Based on the experimental results of this study and evaluation, the following conclusions are made:

• Naturally treated wheat straw fibers (NTWSFs) and alkali-treated bamboo fibers have the potential capacity to be used as reinforcement materials in composite productions.
• The proportion of the fibers and their lengths affect the degree of workability of a concrete.
• The compressive strength, split tensile strength, and flexural strength of the uniquely treated hybrid natural fiber-reinforced concrete has a noticeable increment as compared to the control concrete.
• The failure modes of the treated hybrid natural fiber-reinforced concrete are quite different as compared with the control concrete, due to the assistance of the bridging behavior of the fibers across cracks.
• The durability tests of the uniquely treated hybrid natural fiber-reinforced concrete show a noticeable increment as compared with the control concrete.
• The total energy absorbed and compressive toughness index of the uniquely treated hybrid fibers-reinforced concrete show a noticeable enhancement as compared to the control concrete.
• The prepared uniquely treated hybrid natural fiber-reinforced concrete has the potential to be used for concrete pavement applications as it reduces the overall required thickness of the concrete.

4.2. Recommendations

There are always opportunities to explore multiple perspectives in the never-ending research process, as with this particular in this study. Various gaps remain to be addressed to support the sustainable development goals of green industry by promoting eco-friendly construction materials for plain concrete pavements through the use of locally abundant natural fibers. Accordingly, the future recommendations are summarized as follows:

• The techniques used for fiber extraction from solid bamboo sticks and the subsequent cutting process to achieve the required length were conducted manually in this investigation. As a result, this process was time-consuming and should be improved with a modernized machine to address various challenges.
• For future work, it is essential to conduct tests on the tensile strength of individual fibers based on their aspect ratio to select the maximum-performance fibers during composite production.
• To improve the workability properties of concrete, such as slump test results and compaction factor values, it is recommended to add an admixture during concrete production to enhance the properties of fresh concrete.
• To enhance the sustainability and cost-effectiveness of Ordinary Portland Cement (OPC), it is recommended to partially substitute traditional cementitious materials with alternative materials that possess pozzolanic properties, such as scoria, pumice, and metakaolin.

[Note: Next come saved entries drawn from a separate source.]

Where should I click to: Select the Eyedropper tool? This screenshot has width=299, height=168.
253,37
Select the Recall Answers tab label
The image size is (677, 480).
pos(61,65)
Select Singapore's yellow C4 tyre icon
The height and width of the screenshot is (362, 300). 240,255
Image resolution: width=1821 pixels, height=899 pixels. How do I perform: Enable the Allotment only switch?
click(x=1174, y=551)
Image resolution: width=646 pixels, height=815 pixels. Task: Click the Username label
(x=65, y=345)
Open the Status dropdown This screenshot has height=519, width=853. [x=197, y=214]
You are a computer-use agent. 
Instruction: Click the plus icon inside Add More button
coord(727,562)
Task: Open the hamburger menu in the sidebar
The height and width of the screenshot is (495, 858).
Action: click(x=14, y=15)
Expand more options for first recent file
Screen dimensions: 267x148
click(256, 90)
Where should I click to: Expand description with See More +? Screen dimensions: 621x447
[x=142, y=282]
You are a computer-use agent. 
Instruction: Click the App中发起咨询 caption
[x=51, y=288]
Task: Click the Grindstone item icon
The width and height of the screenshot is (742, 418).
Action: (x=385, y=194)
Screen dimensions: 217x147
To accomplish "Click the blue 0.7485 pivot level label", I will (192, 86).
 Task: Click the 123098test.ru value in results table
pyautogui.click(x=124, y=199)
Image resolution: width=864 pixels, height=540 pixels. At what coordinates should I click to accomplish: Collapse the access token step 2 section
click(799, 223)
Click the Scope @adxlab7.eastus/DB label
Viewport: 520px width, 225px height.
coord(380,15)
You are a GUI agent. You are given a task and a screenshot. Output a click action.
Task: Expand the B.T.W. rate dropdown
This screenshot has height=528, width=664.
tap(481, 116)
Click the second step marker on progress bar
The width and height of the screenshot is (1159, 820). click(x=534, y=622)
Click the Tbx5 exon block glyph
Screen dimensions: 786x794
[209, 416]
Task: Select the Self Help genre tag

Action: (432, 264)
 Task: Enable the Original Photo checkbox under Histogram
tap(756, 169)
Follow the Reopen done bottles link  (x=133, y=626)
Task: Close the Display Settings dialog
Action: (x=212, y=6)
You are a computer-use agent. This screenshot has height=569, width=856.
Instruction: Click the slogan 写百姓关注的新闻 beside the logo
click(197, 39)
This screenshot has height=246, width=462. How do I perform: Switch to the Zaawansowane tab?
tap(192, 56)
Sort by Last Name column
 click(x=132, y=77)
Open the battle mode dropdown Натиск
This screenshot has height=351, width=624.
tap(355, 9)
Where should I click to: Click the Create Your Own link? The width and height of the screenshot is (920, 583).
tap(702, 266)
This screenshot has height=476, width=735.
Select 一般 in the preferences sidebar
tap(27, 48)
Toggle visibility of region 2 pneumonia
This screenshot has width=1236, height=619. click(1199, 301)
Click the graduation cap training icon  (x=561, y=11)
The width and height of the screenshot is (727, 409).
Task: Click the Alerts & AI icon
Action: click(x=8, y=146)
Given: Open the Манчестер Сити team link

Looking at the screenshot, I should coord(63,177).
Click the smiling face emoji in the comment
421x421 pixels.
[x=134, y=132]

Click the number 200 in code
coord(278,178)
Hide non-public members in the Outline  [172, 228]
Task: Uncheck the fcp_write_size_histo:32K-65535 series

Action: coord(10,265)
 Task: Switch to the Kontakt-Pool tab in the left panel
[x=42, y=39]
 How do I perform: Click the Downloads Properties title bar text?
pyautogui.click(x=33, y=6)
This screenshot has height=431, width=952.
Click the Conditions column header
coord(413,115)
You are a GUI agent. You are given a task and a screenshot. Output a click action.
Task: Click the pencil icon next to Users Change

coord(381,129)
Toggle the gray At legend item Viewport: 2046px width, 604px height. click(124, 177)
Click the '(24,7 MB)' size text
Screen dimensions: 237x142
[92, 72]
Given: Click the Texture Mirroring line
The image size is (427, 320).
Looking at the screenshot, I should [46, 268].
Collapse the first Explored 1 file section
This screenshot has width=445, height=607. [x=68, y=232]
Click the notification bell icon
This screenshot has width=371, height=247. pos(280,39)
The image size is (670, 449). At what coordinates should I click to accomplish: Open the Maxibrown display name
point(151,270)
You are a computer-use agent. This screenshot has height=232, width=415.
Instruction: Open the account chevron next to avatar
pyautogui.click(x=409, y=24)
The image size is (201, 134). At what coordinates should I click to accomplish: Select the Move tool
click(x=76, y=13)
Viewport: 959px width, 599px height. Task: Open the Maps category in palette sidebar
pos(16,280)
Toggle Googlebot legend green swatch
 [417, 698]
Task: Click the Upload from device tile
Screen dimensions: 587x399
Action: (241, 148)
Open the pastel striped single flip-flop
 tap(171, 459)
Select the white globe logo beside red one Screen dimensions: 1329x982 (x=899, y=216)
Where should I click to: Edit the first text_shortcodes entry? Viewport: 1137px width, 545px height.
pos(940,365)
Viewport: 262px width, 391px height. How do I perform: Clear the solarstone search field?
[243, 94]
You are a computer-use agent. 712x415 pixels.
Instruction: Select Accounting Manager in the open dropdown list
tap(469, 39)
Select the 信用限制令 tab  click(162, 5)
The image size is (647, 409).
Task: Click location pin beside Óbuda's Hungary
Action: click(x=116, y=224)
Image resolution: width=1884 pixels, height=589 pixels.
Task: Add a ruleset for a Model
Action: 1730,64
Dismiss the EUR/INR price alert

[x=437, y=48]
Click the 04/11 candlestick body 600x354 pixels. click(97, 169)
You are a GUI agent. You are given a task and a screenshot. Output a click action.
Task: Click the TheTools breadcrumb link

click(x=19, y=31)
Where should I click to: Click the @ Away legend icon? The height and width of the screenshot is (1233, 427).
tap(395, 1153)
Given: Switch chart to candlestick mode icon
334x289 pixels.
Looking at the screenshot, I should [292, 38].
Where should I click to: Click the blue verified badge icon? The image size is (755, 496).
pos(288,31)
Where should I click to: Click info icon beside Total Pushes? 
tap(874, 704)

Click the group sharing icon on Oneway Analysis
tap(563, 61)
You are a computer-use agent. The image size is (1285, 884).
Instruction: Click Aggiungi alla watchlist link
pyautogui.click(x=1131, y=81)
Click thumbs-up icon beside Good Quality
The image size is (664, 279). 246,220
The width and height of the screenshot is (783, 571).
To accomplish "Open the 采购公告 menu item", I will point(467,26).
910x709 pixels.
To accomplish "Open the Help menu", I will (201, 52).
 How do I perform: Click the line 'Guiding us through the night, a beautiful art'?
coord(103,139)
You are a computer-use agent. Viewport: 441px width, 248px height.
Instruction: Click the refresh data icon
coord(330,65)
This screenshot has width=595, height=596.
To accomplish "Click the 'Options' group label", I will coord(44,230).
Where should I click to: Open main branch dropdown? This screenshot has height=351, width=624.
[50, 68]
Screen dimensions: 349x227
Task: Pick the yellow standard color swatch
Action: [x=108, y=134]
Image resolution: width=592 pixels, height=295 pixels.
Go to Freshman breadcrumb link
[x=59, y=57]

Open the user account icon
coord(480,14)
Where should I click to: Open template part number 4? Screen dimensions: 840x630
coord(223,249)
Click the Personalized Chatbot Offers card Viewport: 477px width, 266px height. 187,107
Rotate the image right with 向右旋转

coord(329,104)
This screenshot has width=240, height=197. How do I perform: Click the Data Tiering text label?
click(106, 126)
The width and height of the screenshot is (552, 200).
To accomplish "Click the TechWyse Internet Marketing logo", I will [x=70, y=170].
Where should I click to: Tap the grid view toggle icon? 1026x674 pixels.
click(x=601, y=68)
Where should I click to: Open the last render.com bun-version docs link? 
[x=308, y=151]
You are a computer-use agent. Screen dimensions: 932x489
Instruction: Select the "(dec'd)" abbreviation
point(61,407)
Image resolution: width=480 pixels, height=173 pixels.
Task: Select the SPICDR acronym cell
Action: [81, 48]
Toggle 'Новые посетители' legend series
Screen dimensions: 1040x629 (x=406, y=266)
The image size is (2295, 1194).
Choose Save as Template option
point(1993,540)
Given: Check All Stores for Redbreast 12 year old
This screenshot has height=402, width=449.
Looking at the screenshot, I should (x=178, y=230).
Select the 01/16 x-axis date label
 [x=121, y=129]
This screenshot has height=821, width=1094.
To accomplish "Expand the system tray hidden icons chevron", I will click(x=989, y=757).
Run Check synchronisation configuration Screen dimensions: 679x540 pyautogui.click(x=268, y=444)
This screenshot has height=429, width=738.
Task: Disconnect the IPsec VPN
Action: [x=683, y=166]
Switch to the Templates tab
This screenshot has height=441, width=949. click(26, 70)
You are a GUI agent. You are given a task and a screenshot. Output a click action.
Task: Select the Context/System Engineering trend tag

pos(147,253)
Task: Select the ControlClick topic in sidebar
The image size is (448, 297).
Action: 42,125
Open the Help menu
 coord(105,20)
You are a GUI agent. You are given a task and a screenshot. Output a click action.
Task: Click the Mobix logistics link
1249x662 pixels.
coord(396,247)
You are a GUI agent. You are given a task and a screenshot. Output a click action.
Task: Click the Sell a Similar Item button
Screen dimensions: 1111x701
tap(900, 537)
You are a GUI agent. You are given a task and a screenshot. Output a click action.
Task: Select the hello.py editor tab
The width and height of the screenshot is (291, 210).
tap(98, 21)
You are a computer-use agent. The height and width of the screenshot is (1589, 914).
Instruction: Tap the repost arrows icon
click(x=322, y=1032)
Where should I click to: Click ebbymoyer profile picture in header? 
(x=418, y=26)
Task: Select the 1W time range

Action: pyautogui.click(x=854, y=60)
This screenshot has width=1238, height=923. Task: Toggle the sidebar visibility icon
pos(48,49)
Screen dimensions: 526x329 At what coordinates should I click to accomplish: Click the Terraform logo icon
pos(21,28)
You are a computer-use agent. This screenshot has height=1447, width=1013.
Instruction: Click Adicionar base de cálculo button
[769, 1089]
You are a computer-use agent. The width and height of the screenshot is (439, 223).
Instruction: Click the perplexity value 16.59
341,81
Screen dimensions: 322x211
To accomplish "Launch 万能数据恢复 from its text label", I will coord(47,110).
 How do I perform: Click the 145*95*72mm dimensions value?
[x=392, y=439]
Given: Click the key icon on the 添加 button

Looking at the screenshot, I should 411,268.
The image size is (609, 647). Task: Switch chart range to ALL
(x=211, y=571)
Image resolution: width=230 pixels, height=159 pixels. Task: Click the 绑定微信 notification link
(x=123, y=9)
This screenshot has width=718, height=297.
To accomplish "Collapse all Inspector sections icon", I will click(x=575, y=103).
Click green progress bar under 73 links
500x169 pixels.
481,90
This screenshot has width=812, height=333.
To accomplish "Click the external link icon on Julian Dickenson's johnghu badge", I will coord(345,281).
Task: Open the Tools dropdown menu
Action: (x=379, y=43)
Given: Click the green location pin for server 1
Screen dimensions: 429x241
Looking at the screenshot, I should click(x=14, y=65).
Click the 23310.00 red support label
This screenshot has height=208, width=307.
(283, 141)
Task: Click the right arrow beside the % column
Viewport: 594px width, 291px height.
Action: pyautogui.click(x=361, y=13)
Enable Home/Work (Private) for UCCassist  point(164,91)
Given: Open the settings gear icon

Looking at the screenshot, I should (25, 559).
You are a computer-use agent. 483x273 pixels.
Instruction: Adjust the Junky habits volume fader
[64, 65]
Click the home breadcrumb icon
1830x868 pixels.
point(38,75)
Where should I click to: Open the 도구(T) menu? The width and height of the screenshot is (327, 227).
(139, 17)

These materials are abundantly available and can significantly reduce the environmental impact of cement production, particularly by lowering carbon dioxide (CO₂) emissions.
• It is advisable to conduct further investigations to thoroughly assess the long-term effects of various environmental conditions on the mechanical and durability properties of treated hybrid natural fiber-reinforced concrete. This research is crucial for determining the material’s performance and reliability over time, especially under varying climates, moisture levels, and other environmental factors. Understanding these aspects will help to ensure that this type of concrete is suitable for widespread use in construction, offering both durability and sustainability in real-world conditions.
• A comprehensive Life Cycle Cost Analysis (LCCA) of the unique hybrid natural fiber-reinforced concrete, including the processing and transportation of bamboo and wheat straw, should be conducted to assess its economic viability. Additionally, a detailed Life Cycle Assessment (LCA), from cradle to grave, is essential for evaluating the sustainability of using this material in concrete pavement applications.
• Similarly, the potential of other locally available plant fibers, including agricultural waste and by-products, should be explored as alternative materials for civil engineering construction, with the goal of promoting sustainable development.
• The performance of uniquely treated hybrid natural fiber-reinforced concrete pavements should also be evaluated under real traffic and climatic conditions, taking into account the effects of moisture infiltration.
• A detail individual comparison investigation should be conducted between the alkali-treated bamboo fiber-reinforced concrete and naturally treated hybrid natural fiber-reinforced concrete.